Wadi
Les victimes de
Mou'tah
Pour revenir au bilan de Mou'tah, les historiens sont
unanimes a rapporté qu’elle fut une bataille sanglante
que les deux armées se livrèrent durant sept jours, les
Musulmans perdirent trois de leurs chefs et les Syriens
un, Malik Ibn Railla, qui était à la tête de cent mille
Arabes. Khalid perdit, comme nous l’avons déjà
mentionné, neuf épées.
Ibn Sa’d, dans
Tabaqat al-Koubra t 2, p 130 a rapporté : «... après
quoi, les Musulmans subirent une défaite que je n’ai
jamais vue au point où je n’ai pu voir aucun Musulman
avec un autre Musulman. C’est après cela que Khalid Ibn
al-Walid prit l’étendard et passa ensuite à l’assaut.
L’ennemi eut une défaite que je n’ai jamais vue au point
où les Musulmans mirent leurs épées là où ils voulaient.
»
Dans son Sahih,
al-Boukhari rapporte que Khalid ben al-Walid a dit : «
Le jour de (la bataille) de
Mou'tah, neuf épées se brisèrent entre mes mains et seul
un sabre Yéméni résista. »
Et Ibn Kathir (al-Bidayah
wa-an- Nihayah, t IV, p 249) de commenter : « Cela
suppose qu’il y eut un terrible carnage sans quoi, les
Musulmans n’auraient pas pu se tirer d’affaire. »
Al-Waqidi a rapporté d’après ‘Abdallah Ibn al-Harith,
du père de celui-ci que le Prophète (sallallahou ‘aleyhi
wa sallam), grâce à la vision divine qu’il eut à Médine
dit : « C’est
maintenant que la fournaise (de la bataille)
devient ardente. »
Ibn Kathir, dans
al-Bidayah wa-an Nihayah t IV, p 348, rapporte que
Moussa Ibn ‘Ouqbah a dit : « Les Musulmans d’un côté et
les Byzantins et les Arabes chrétiens de l’autre se
rencontrèrent dans un champ de couleur rouge. Il y eut
entre eux une effroyable tuerie. »

§ §

Détails de l'exercice. Transcrivez sans rien changer le passage du texte sur la bataille de Mou'tah qui commence à « Ibn Sa’d, dans » et se termine à « où ils voulaient. ». La liste n'a aucun rôle dans ce travail.

Données fournies.
§ §

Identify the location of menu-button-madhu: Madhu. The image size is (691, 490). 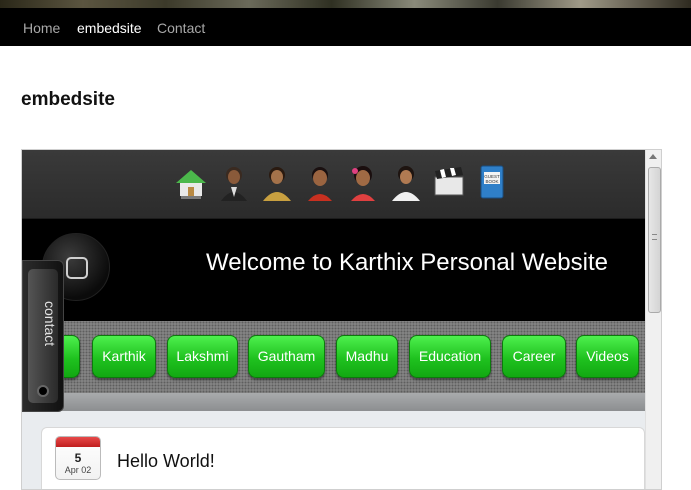
(367, 356).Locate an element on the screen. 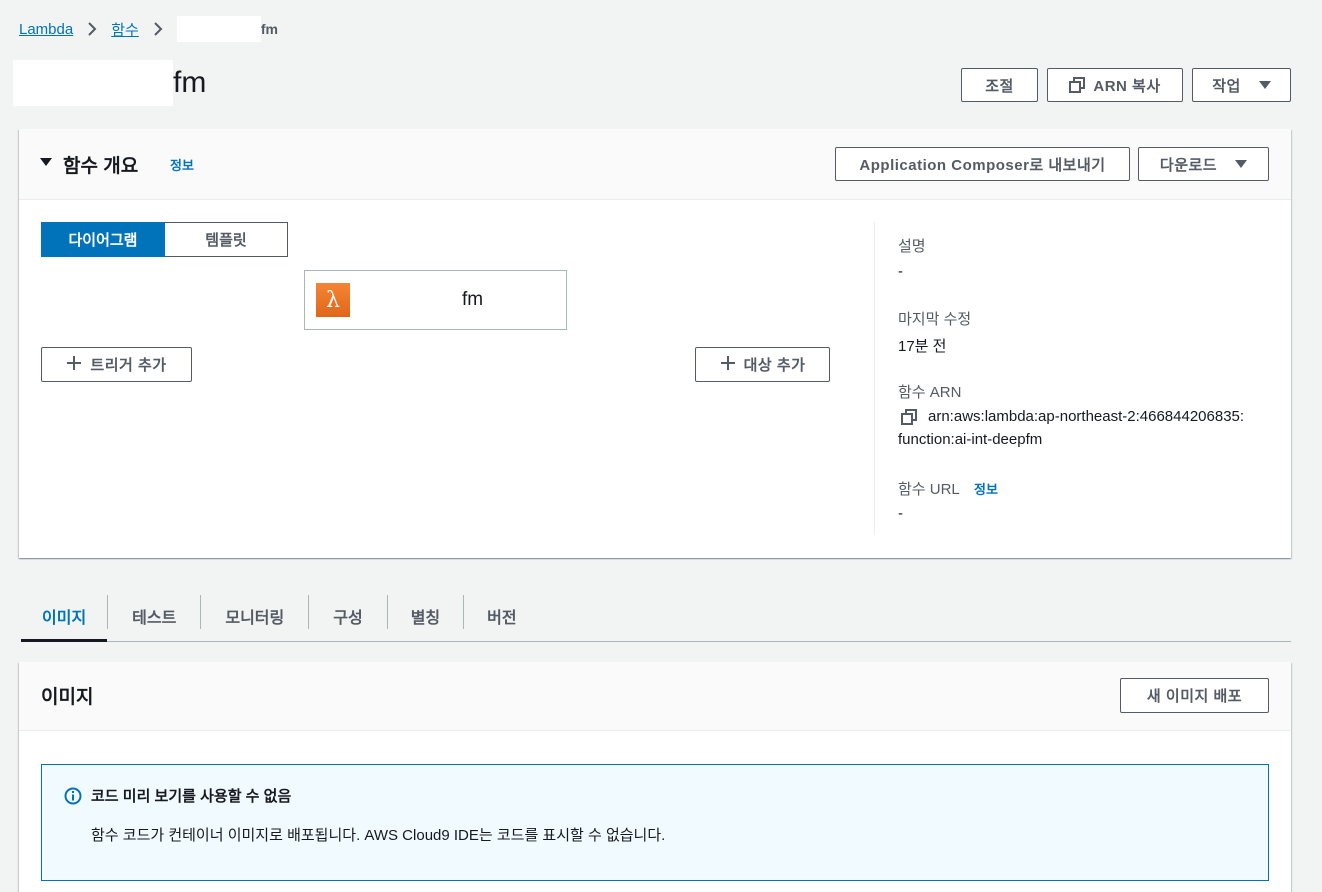 This screenshot has height=892, width=1322. function-url-value: - is located at coordinates (900, 514).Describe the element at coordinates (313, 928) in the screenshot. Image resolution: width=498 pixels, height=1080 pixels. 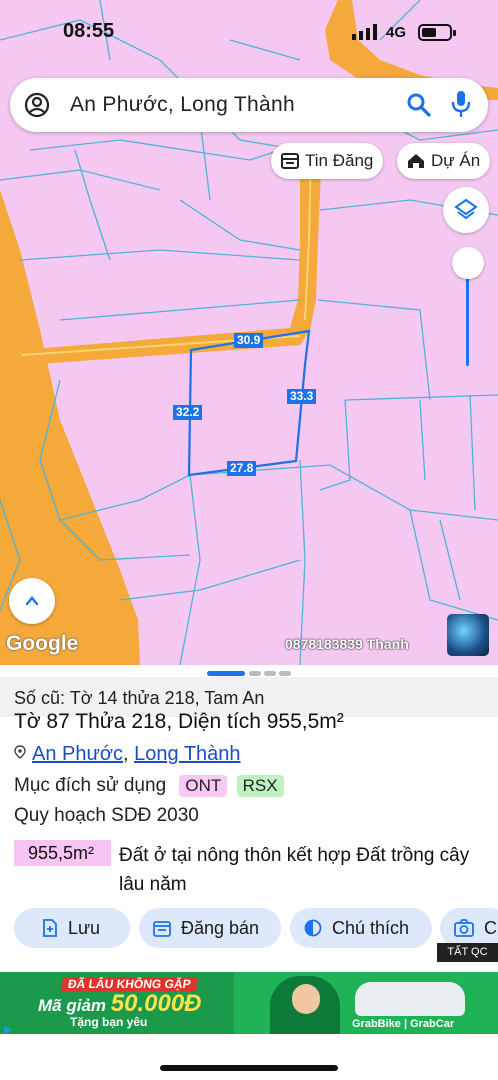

§ §

Réponse attendue.
Ibn Sa’d, dans
Tabaqat al-Koubra t 2, p 130 a rapporté : «... après
quoi, les Musulmans subirent une défaite que je n’ai
jamais vue au point où je n’ai pu voir aucun Musulman
avec un autre Musulman. C’est après cela que Khalid Ibn
al-Walid prit l’étendard et passa ensuite à l’assaut.
L’ennemi eut une défaite que je n’ai jamais vue au point
où les Musulmans mirent leurs épées là où ils voulaient.